The missionary efforts made by great Catholic orders which have been occupied in trying to turn Mohammedans into Christians for nearly 400 years have everywhere wholly failed. We have in some places driven the Mohammedan master out and freed his Christian subjects from Mohammedan control, but we have had hardly any effect in converting individual Mohammedans save perhaps to some small amount in Southern Spain 500 years ago; and even so that was rather an example of political than of religious change.
Now what is the explanation of all this? Why should Islam alone of all the great heresies show such continued vitality?
Those who are sympathetic with Mohammedanism and still more those who are actually Mohammedans explain it by proclaiming it the best and most human of religions, the best suited to mankind, and the most attractive.
Strange as it may seem, there are a certain number of highly educated men, European gentlemen, who have actually joined Islam, that is, who are personal converts to Mohammedanism. I myself have known and talked to some half-dozen of them in various parts of the world, and there are a very much larger number of similar men, well instructed Europeans, who, having lost their faith in Catholicism or in some form of Protestantism in which they were brought up, feel sympathy with the Mohammedan social scheme although they do not actually join it or profess belief in its religion. We constantly meet men of this kind today among those who have travelled in the East.

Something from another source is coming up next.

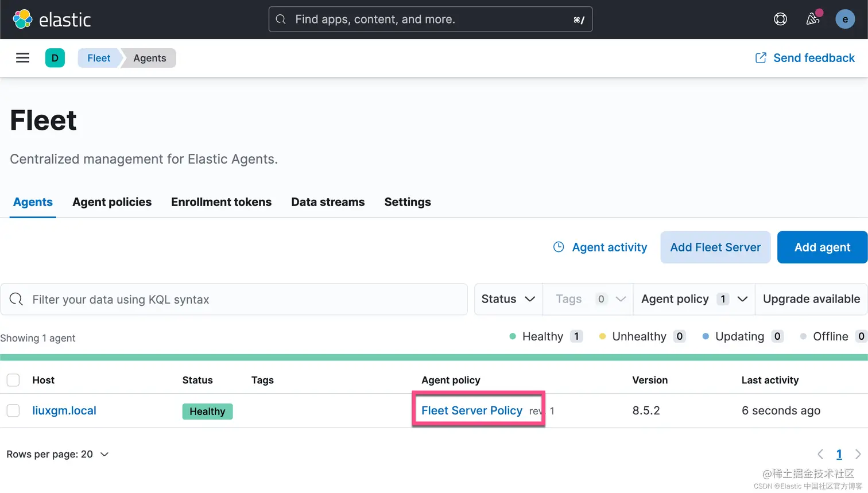Click the Elastic logo icon

point(22,19)
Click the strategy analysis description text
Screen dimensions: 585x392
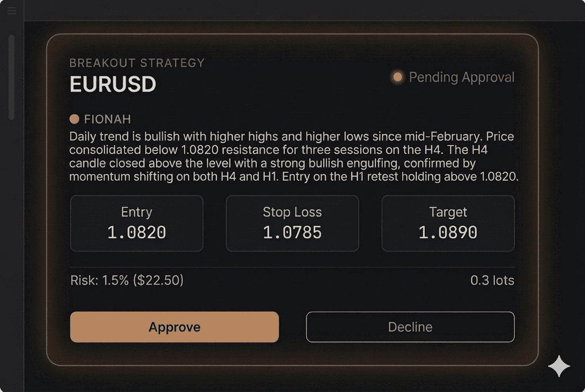point(292,156)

These men always give the same answer – Islam is indestructible because it is founded on simplicity and justice. It has kept those Christian doctrines which are evidently true and which appeal to the common sense of millions, while getting rid of priestcraft, mysteries, sacraments, and all the rest of it. It proclaims and practices human equality. It loves justice and forbids usury. It produces a society in which men are happier and feel their own dignity more than in any other. That is its strength and that is why it still converts people and endures and will perhaps return to power in the near future.

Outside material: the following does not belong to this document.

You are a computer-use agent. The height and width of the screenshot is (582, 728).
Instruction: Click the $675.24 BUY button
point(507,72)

Now I do not think that explanation to be the true one. All heresy talks in those terms. Every heresy will tell you that it has purified the corruptions of Christian doctrines and in general done nothing but good to mankind, satisfied the human soul, and so on. Yet every one of them except Mohammedanism has faded out. Why?
In order to get the answer to the problem we must remark in what the fortunes of Islam have differed from those of all the other great heresies, and when we remark that I think we shall have the clue to the truth.